**Goal**. Reproduce the part of the passage on how neural networks developed that runs from "But, a multi-layer" up to and including "curse of dimensionality.", keeping every word and mark unchanged.

--- START Extract ---

The development of Machine Learning algorithms has followed a clear trend from initial simplicity to need-driven complexity. The journey of Neural Networks started with a Perceptron which consists of a simple weight matrix W — a summing function and an activation function for output, where output is given by:

*Output = f(Wx + b)*

*A Perceptron*

*Source: **Semantic Scholar*

However, the limitation with the single-layer perceptron is that it can only capture linear relationships, which has led to the development of Multi-layer Perceptron (MLP) — a multi-layer feedforward artificial neural network. MLP is more expressive and at the same time more complex to handle the non-linear relationship in the data.

But, a multi-layer perceptron also exhibits a certain limitation. This model does not take spatial structure into account and thus suffers from the curse of dimensionality.

*A multi-layer perceptron model*

*Source: **FAVPNG*

To overcome these limitations, various deep learning architectures like Convolutional Neural Networks (CNNs), Recurrent Neural Networks (RNNs) came into the picture.

--- END Extract ---
--- START Provided data ---

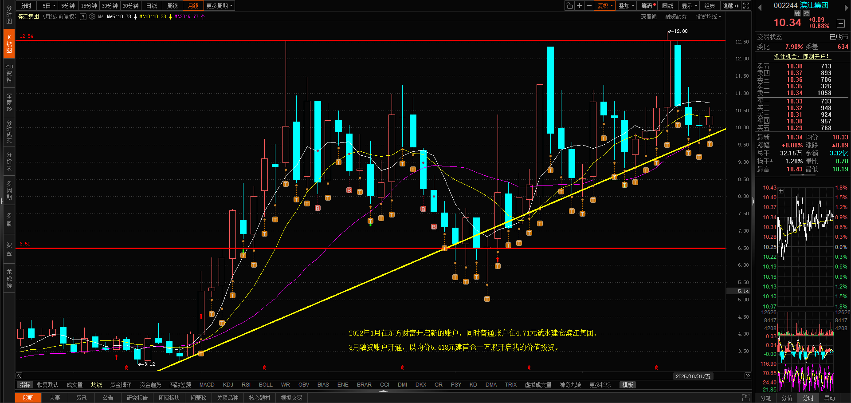Select the MACD indicator tab
The height and width of the screenshot is (403, 851).
(x=207, y=385)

--- END Provided data ---

**Result of the task**.
But, a multi-layer perceptron also exhibits a certain limitation. This model does not take spatial structure into account and thus suffers from the curse of dimensionality.